Dua puluh enam tahun yang lalu, di atas penerbangan dari San Francisco ke Jakarta (melalui Taipei), di antara bintang-bintang, aku membuat sebuah kehebohan dengan melamar Anna di hadapan seluruh penumpang pesawat. Dia bilang iya. Tapi lalu dia meninggalkanku. Malam ini, di atas penerbangan dengan asal dan tujuan yang sama, di antara bintang-bintang yang sama, aku akan melamarnya lagi. Ini akan jadi kali ketiga aku melamarnya, tapi bukankah ada yang bilang bahwa kali ke tiga kau mencoba sesuatu itu biasanya berhasil? Tidak, kali ini aku tidak akan minta bantuan pilot dan membuat kehebohan seperti dulu lagi. Karena aku pernah dengar hanya orang gila yang melakukan hal yang sama tapi mengharapkan hasil yang berbeda.

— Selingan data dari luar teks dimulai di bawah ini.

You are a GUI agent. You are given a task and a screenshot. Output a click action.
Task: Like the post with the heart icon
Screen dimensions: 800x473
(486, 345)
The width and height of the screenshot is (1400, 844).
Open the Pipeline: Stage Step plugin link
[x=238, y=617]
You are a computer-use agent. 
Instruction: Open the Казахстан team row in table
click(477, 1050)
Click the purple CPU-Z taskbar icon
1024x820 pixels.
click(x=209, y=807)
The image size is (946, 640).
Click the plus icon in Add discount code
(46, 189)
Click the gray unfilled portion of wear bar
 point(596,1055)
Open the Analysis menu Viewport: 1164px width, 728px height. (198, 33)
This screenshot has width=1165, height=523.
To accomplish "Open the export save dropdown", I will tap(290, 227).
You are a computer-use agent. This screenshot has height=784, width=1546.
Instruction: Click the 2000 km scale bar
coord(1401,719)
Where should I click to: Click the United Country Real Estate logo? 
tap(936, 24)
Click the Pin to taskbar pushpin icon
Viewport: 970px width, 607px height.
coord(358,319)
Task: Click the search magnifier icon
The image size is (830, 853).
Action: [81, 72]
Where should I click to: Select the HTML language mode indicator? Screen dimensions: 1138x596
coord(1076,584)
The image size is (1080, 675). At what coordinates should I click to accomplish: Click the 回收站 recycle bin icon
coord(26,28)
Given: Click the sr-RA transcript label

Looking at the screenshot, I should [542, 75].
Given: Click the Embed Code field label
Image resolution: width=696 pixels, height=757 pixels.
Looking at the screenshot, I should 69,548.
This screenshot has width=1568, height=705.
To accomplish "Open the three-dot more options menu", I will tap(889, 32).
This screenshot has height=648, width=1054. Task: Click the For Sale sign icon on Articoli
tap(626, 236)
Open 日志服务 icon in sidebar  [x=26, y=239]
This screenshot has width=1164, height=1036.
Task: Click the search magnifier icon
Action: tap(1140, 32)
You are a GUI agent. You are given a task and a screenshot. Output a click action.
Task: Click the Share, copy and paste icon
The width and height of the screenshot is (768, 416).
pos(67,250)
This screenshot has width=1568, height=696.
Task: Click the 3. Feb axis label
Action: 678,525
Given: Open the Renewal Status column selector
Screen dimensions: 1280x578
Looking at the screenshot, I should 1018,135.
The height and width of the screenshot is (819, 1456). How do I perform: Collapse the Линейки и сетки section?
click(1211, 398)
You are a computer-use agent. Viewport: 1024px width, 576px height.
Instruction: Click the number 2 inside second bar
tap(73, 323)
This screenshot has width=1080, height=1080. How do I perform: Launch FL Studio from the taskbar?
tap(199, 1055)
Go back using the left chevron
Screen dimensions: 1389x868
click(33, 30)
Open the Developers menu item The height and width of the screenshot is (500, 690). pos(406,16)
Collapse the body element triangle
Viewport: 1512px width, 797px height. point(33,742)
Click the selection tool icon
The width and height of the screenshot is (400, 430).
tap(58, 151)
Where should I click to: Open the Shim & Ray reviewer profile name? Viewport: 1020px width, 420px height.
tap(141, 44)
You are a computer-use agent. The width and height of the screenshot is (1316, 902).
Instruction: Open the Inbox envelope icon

Di sampingku, Anna mengeluarkan bantal berbentuk U dari tasnya. Itu tipe yang harus ditiup lebih dulu. Aku meminta bantal itu dan meniupkannya untuknya. Setelah kita menikah nanti, akan ada banyak hal kecil yang dapat kulakukan untuknya. Pikiran itu membuatku ingin tersenyum lebar. Aku memberikan bantal itu padanya.
“Apa?” tanyanya. Rupanya aku benar-benar tersenyum lebar dan ia mungkin bingung apa yang membuatku tersenyum.
“Tidak apa-apa,” kataku. “Aku sayang kamu,” tambahku. Karena itu adalah kebenaran dan aku ingin dia selalu ingat itu. Ia memandangku dan tersenyum.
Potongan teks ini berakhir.